Doctors also use radioactive sources for a number of reasons, eg:

  • Sterilisation of surgical instruments.
  • Beams of gamma rays can be used to kill cancerous tumours deep inside the body. The beams are aimed at the tumour from many different directions to maximise the dose on the tumour but minimise the dose on the surrounding soft tissue. This technique can damage healthy tissue, so careful calculations are done to establish the best dose - enough to kill the tumour but not so much so that the healthy tissue is damaged.

A gamma knife is a specific type of gamma irradiation used to kill cancerous cells in the brain. The head is clamped into a special helmet to make sure it stays perfectly still during the irradiation.

Person receiving gamma treatment for cancer, with rays being directed to the head.

In medical applications that involve using radioactive sources, efforts are made to ensure that irradiation does not cause any long-term effects. This is done by considering:

  • the nature of decay (alpha, beta or gamma)
  • the half-life (long enough for the isotope to produce useful measurements, but short enough for the radioactive sources to decay to safe levels soon after use)
  • toxicity

If the half-life chosen is too long, the damaging effects of the radiation would last for too long and the dose received would continue to rise.

Advantages and disadvantages of irradiation

Advantages

  • Sterilisation can be done without high temperatures.
  • It can be used to kill bacteria on things that would melt.

Disadvantages

  • It may not kill all bacteria on an object.
  • It can be very harmful - standing in the environment where objects are being treated by irradiation could expose people's cells to damage and mutation.

Medical contamination

In some cases, injected radioactive sources (such as technetium-99) can be used as tracers to make soft tissues, such as blood vessels or the kidneys, show up through medical imaging processes. An isotope emits gamma rays that easily pass through the body to a detector outside the body, for example an X-ray machine or a 'gamma camera'. In this way, the radioactive isotope can be followed as it flows through a particular process in the body.

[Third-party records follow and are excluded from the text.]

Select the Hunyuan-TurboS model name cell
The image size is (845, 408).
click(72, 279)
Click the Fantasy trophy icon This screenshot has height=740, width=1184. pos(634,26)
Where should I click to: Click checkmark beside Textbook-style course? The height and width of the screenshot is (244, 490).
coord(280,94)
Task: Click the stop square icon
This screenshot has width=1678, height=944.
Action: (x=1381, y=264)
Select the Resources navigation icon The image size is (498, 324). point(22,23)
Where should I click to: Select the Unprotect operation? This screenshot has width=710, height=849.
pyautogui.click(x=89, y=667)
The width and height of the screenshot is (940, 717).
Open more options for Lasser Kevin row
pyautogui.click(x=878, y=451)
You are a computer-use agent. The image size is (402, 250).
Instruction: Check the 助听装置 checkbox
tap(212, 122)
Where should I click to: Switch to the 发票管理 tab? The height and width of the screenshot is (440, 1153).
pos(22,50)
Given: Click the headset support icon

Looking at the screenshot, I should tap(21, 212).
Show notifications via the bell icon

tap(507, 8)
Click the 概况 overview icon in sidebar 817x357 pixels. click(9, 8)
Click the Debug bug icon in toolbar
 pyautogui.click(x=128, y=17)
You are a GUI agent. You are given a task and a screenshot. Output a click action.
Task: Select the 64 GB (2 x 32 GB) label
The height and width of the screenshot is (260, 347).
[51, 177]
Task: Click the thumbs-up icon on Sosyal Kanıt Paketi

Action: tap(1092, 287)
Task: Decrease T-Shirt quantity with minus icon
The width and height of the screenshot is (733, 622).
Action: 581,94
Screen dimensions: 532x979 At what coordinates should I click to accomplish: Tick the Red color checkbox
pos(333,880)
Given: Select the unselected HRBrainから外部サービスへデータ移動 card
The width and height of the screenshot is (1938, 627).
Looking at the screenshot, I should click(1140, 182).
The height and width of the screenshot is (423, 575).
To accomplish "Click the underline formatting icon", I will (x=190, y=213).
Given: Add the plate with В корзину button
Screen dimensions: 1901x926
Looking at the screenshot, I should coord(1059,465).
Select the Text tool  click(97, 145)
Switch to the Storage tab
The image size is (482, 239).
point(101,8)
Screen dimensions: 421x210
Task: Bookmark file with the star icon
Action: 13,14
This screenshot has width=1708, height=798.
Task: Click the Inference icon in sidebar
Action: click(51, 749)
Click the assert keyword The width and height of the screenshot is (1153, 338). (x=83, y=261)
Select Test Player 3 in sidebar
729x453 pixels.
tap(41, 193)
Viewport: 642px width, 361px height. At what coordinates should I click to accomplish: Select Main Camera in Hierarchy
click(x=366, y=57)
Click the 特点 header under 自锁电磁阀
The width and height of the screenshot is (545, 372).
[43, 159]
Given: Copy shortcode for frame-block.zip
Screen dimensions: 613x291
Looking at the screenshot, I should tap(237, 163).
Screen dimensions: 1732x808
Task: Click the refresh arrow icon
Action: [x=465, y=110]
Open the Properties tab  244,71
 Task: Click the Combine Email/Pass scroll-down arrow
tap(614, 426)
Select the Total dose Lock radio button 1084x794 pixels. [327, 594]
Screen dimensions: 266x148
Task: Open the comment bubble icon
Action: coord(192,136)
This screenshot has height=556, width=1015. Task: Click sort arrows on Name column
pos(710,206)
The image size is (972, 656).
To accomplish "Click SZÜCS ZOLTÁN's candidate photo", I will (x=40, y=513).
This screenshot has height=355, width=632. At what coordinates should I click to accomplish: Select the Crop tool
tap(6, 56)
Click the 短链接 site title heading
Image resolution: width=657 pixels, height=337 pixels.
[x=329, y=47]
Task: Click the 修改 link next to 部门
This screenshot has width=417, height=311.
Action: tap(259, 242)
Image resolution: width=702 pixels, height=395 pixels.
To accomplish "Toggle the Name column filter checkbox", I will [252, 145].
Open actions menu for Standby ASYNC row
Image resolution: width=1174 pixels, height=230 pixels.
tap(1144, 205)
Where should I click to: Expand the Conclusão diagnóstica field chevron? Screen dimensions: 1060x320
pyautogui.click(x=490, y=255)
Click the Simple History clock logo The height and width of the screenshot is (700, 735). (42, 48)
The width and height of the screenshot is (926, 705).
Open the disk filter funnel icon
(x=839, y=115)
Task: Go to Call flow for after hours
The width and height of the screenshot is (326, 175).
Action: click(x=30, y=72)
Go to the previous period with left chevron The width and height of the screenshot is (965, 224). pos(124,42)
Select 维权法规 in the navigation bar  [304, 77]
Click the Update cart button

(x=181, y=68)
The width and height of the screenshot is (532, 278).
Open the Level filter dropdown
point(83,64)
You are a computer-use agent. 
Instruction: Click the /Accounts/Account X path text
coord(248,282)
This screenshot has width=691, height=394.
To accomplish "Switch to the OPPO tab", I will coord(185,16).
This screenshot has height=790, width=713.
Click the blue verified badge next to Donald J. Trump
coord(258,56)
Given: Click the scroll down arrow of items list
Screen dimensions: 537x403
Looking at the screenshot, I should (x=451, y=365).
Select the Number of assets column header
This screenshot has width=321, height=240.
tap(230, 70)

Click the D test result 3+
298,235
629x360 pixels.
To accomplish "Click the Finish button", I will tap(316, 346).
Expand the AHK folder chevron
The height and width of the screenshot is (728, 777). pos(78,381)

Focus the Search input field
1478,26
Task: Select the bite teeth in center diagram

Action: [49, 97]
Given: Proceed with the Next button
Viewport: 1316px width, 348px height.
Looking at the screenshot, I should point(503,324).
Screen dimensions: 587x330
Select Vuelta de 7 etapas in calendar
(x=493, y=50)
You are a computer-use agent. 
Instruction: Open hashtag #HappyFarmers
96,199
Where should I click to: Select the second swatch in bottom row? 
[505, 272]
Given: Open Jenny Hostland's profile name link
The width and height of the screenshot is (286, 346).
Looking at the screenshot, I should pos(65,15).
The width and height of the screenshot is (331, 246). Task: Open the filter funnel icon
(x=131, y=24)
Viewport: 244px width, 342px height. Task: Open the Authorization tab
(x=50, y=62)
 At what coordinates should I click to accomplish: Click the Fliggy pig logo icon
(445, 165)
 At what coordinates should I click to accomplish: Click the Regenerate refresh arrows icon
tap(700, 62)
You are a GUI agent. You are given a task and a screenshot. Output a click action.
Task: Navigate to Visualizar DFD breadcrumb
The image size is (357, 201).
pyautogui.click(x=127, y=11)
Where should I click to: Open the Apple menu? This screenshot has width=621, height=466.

Changes in the amount of gamma radiation emitted from different parts would indicate how well the isotopes are flowing, or if there is a blockage.

In medical applications that involve injecting radioactive sources, efforts are made to ensure that contamination does not cause any long-term effects. This is done by choosing isotopes that:

  • have very short half-lives - sources used typically have half-lives of hours, so after a couple of days there will hardly be any radioactive material left in a person's body
  • are not poisonous

Contamination to check for leaks

Water supplies can be contaminated with a gamma-emitting radioactive isotope to find leaks in pipes. Where there is a leak, contaminated water seeps into the ground, causing a build-up of gamma emissions in that area. The build-up of gamma emissions can be found using a Geiger-Müller tube. This makes it easier to decide where to dig to find the leak.

Gamma rays concentrated at the pipe leak, underneath the a normal residential road.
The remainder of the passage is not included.